Tesla’s advanced battery researchers releases paper of new nickel-based battery that could last 100 years without needing to be replaced
Researchers at US electric car giant Tesla have touted a new electric vehicle (EV) battery that could last 100 years before it needs replacing.
Tesla founded its Advanced Battery Research division in 2016 in Canada, which is currently led by Dr Jeff Dahn at Dalhousie University in Halifax, Electrek reported.
Dr Dahn is said to be considered as a pioneer of Li-ion battery cells. Indeed, according to Electrek he has been working on the Li-ion batteries pretty much since they were invented, and is credited for helping to increase the life cycle of the cells, which helped their commercialisation.
100 Year Battery
His work at Tesla’s Advanced Battery Research division is now focusing on a potential increase in battery energy density and durability, while also decreasing the cost.
According to Electrek the division has already produced a number of patents and papers on batteries for Tesla. The EV car giant recently extended its contract with the group through 2026 as it added two new leaders to be mentored by Dr Dahn.
Now one of those new leaders, Michael Metzger, along with Dr Dahn and a handful of other boffins, have been named as authors of a new research paper that has been lumbered with the catchy title of “Li[Ni0.5Mn0.3Co0.2]O2 as a Superior Alternative to LiFePO4 for Long-Lived Low Voltage Li-Ion Cells”, which has been published in the Journal of the Electrochemical Society.

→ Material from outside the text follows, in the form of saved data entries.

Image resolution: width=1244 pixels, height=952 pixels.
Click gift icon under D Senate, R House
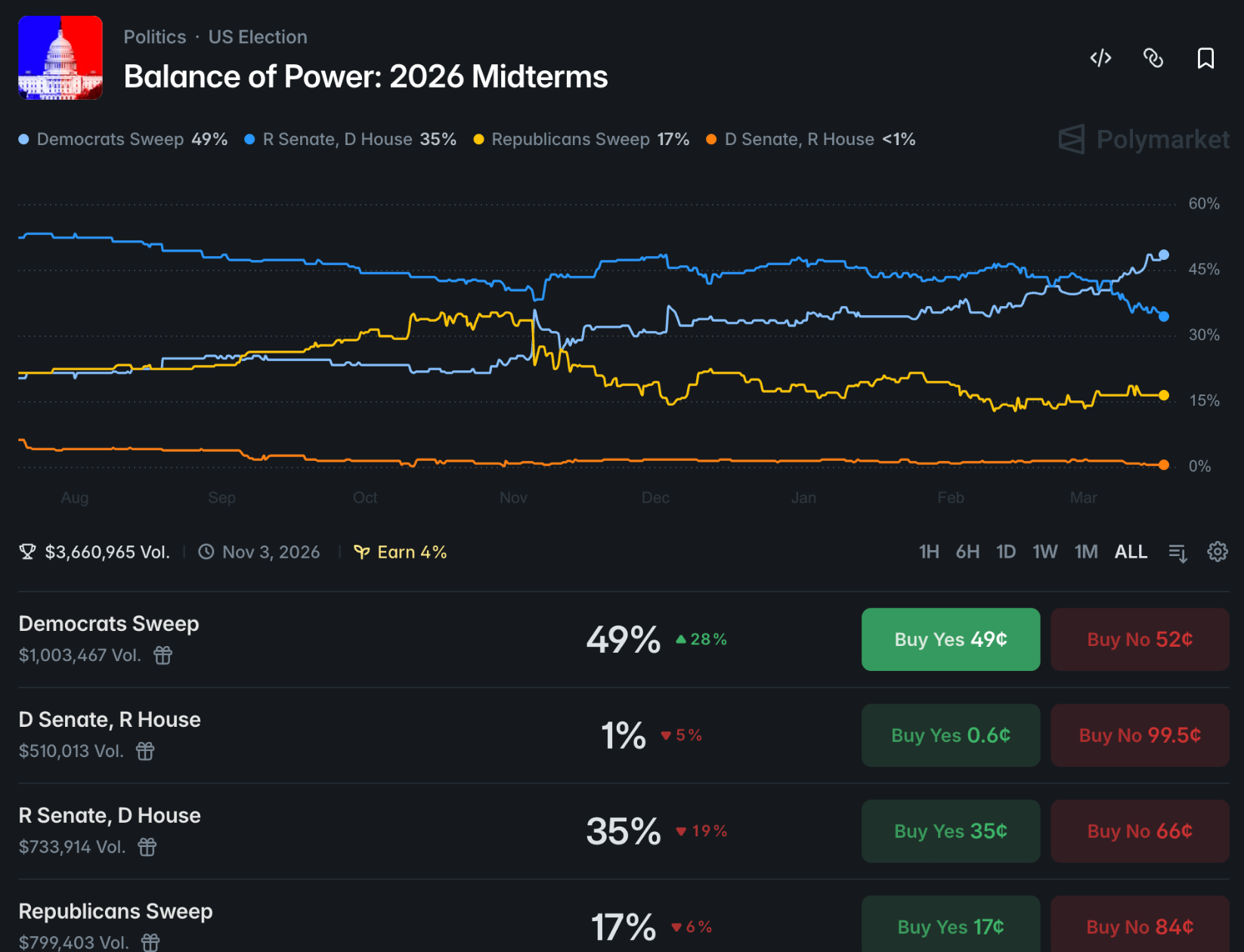[145, 751]
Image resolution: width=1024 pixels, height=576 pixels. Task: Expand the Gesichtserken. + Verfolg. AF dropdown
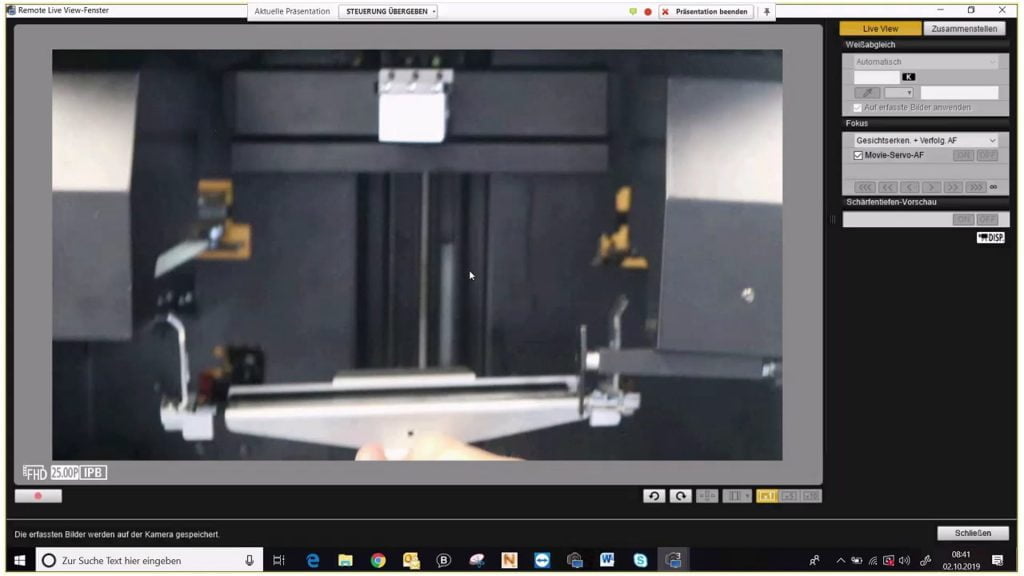[924, 141]
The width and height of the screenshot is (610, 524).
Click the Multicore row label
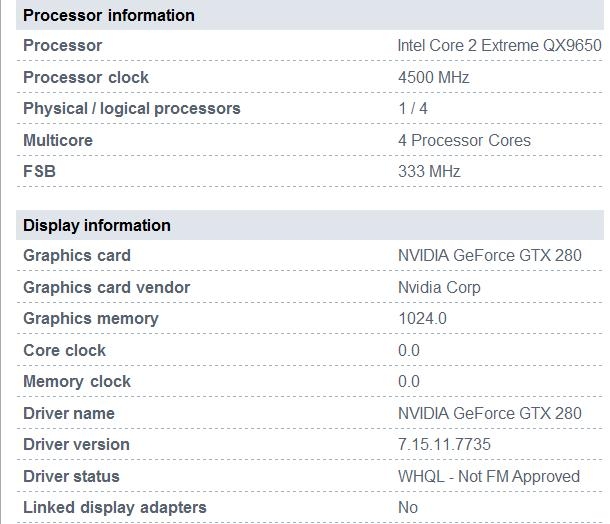tap(58, 140)
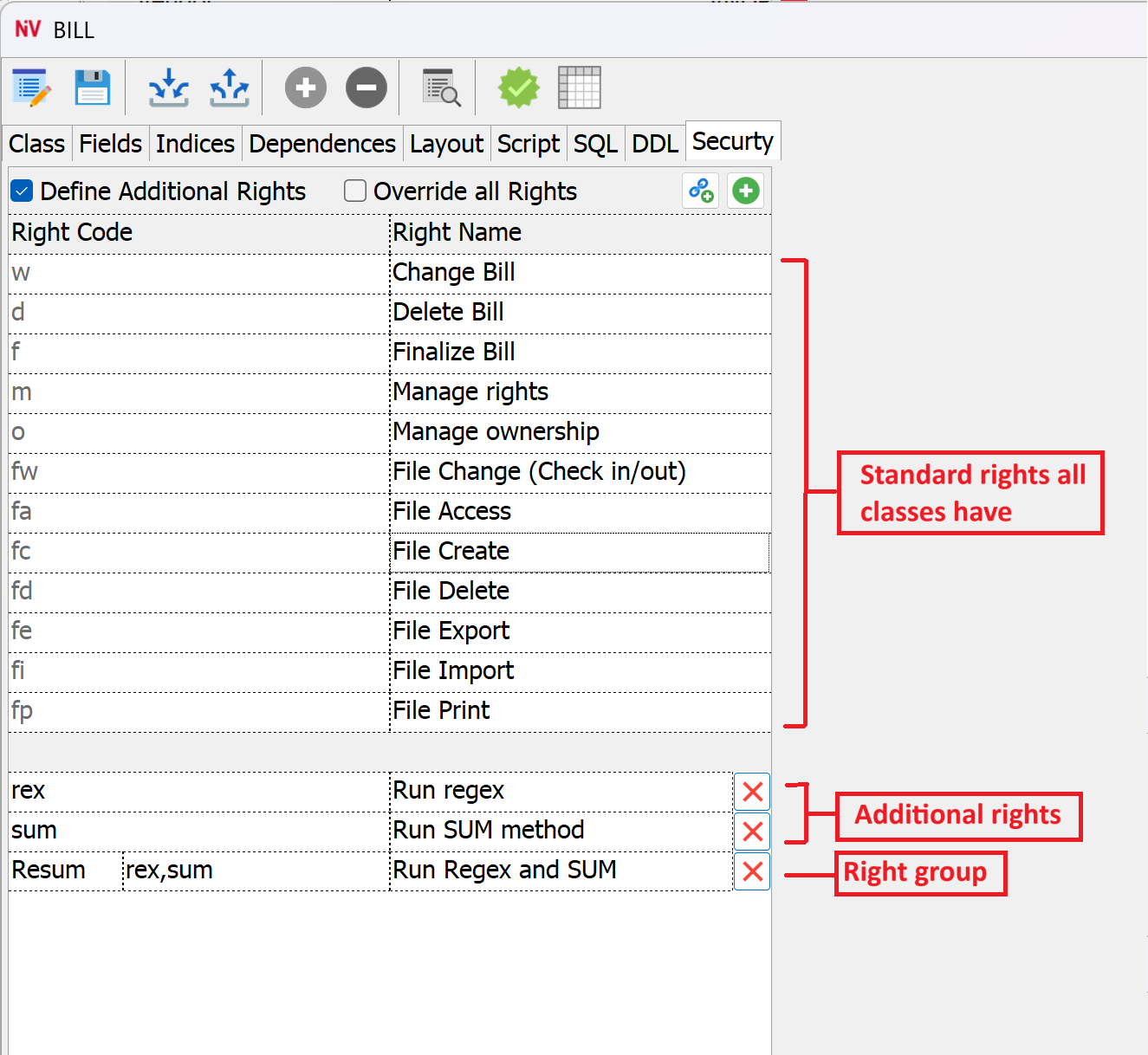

In the research paper Dr Dahn and his team describe a nickel-based battery that would be able to overcome the energy density and durability limitations of a lithium iron phosphate (LFP) battery, while offering a vastly improved life cycle that could reach 100 years under optimal conditions.
If this work, it would be a noteworthy battery improvement, and would help remove one of the concerns people may have about switching EVs.
Typical EV concerns are centred around battery range anxiety; the lack (certainly in the UK) of suitable charging infrastructure; and concern that an EV’s battery pack would need to be replaced every eight years (a potentially costly exercise) which could limit the effective lifespan of the EV.
A combustion engined car typically has a longer lifespan than this, with regular maintenance and part replacements.
So the development of a much longer lasting EV battery could be a game-changer in advancing the move to EVs.
The research paper describes a nickel-based battery chemistry meant to compete with LFP battery cells on longevity while retaining the properties that people like in nickel-based batteries, like higher energy density, which enables longer range with fewer batteries for electric vehicles.
According to the research paper:
Single crystal Li[Ni0.5Mn0.3Co0.2]O2//graphite (NMC532) pouch cells with only sufficient graphite for operation to 3.80 V (rather than ≥4.2 V) were cycled with charging to either 3.65 V or 3.80 V to facilitate comparison with LiFePO4//graphite (LFP) pouch cells on the grounds of similar maximum charging potential and similar negative electrode utilization. The NMC532 cells, when constructed with only sufficient graphite to be charged to 3.80 V, have an energy density that exceeds that of the LFP cells and a cycle-life that greatly exceeds that of the LFP cells at 40 °C, 55 °C and 70 °C. Excellent lifetime at high temperature is demonstrated with electrolytes that contain lithium bis(fluorosulfonyl)imide (LiFSI) salt, well beyond those provided by conventional LiPF6 electrolytes.
The cells apparently showed an impressive capacity retention over a high number of cycles.
The research group even noted that the new cell described in the paper could last a 100 years if the temperature is controlled at 25C.
It should be remembered that battery technology is advancing all the time.
In October last year, Japan’s Panasonic (a supplier of batteries to Tesla) unveiled a more advanced prototype battery, that has five times the storage capacity of existing batteries.
That new prototype could help Elon Musk meet his long-touted goals for EV cars.
In September 2020 Tesla finally held its long awaited battery day event, and while Musk had made a number of claims beforehand, it disappointed with no news of breakthrough battery advances.
Instead Elon Musk at the time announced the Plaid powertrain for the Model S; a ‘tabless’ battery cells design for improved range and performance; a move towards eliminating cobalt in its batteries altogether; a new cathode plant to streamline its battery production; and finally Tesla’s ambition to produce a $25,000 (£19,600) car.
But the September 2020 event fell flat of Musk’s earlier promise to investors that the technology revealed at the battery day “will blow your mind”, and there was no announcement about the so called “million mile” battery.
Musk in August 2020 had suggested Tesla may be able to mass produce longer-life batteries with 50 percent more energy density in three to four years.